Heaven's honors are all about dragging upward the knot that is your ‘self' so that the surrounding knots are pulled up, too, and they in turn pull up their neighboring knots. My goal at Reed is to help my students learn how to learn so that they will help others learn to learn and so on. My goal at Reed is dynamic, not just seeing today's students, but seeing their future ‘selves' assisting those around them. Conversely, my goal at Reed is not to cement them into a fixed hierarchy through grades. Grades are like Mencius's human honors-a static title. In fact, Reedies don't know their grades, and that in my opinion, is the one thing that elevates Reed relative to all the other places I've been. I've graduated from Oxford, Harvard, Cambridge and elsewhere, but only at Reed can I consistently eavesdrop on students outside the classroom talking about Aristotle, about gene sequencing, about Mencius. (To be honest, they're talking about a lot of other things, too-Reed is Reed, after all-but they're not talking about grades.) The atmosphere is such that they're in it for the education; they're not in it for getting the ‘A.' The latter is a human honor.

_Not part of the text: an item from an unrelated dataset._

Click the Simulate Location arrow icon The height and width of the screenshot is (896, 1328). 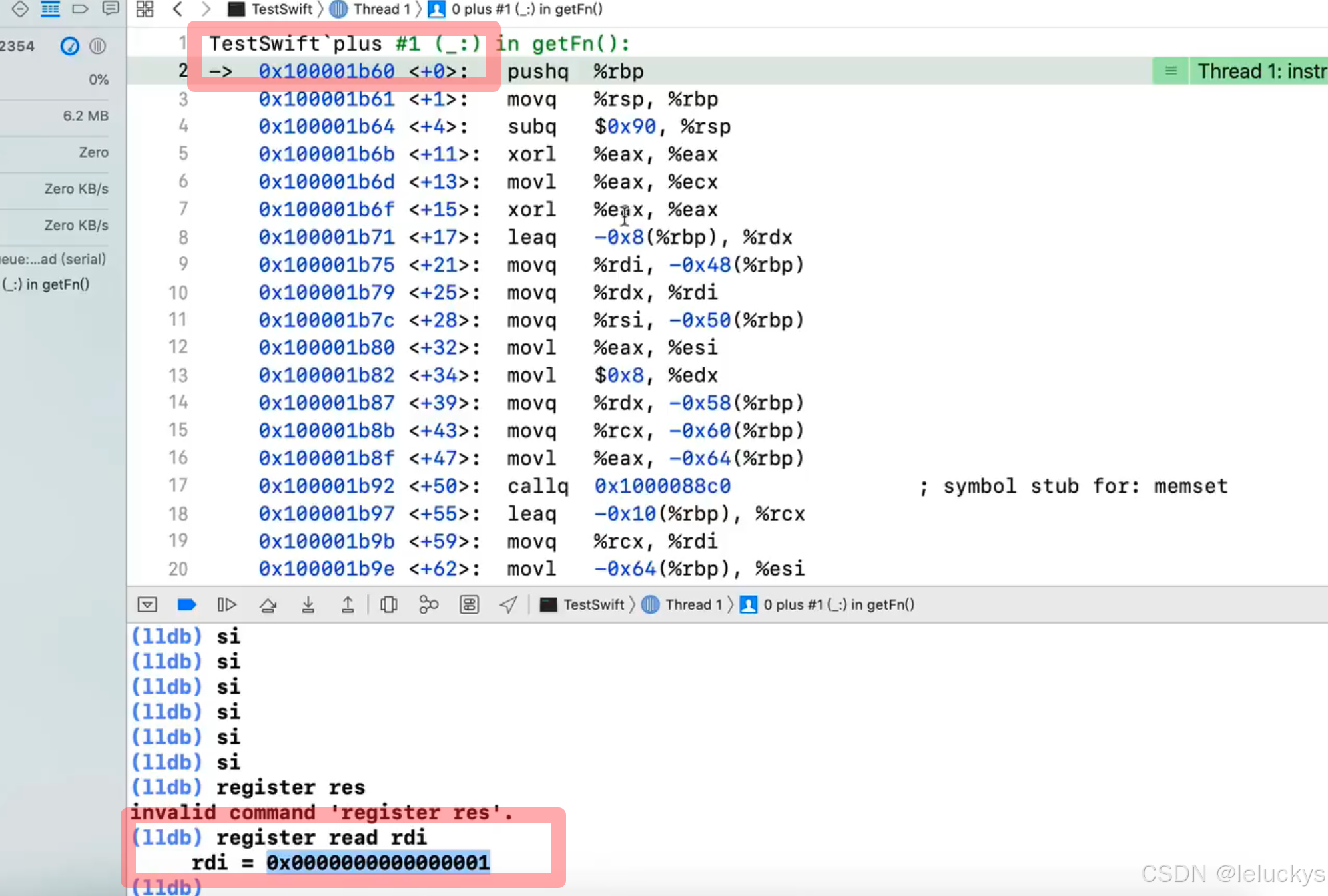tap(508, 604)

"U.S. Professor of the Year" is an ‘A,' a human honor, but that's not to belittle it. Mencius never denounces human honors and instead calls them a natural by-product of heaven's honors. Likewise, we still assign grades at Reed; we just don't give them to the students unless they ask. But the point is ... they don't ask. At their best, human honors can even help us propagate heaven's honors. To me, becoming "U.S. Professor of the Year" should not remain a static title, an end point, a grade. I must learn to use it as a tool to improve how I drag up the knots on the relationship net around me-such as by taking this very opportunity to ask you to think twice about how we use grades.
If I can do that, then receiving this award will indeed be both honorable and heavenly.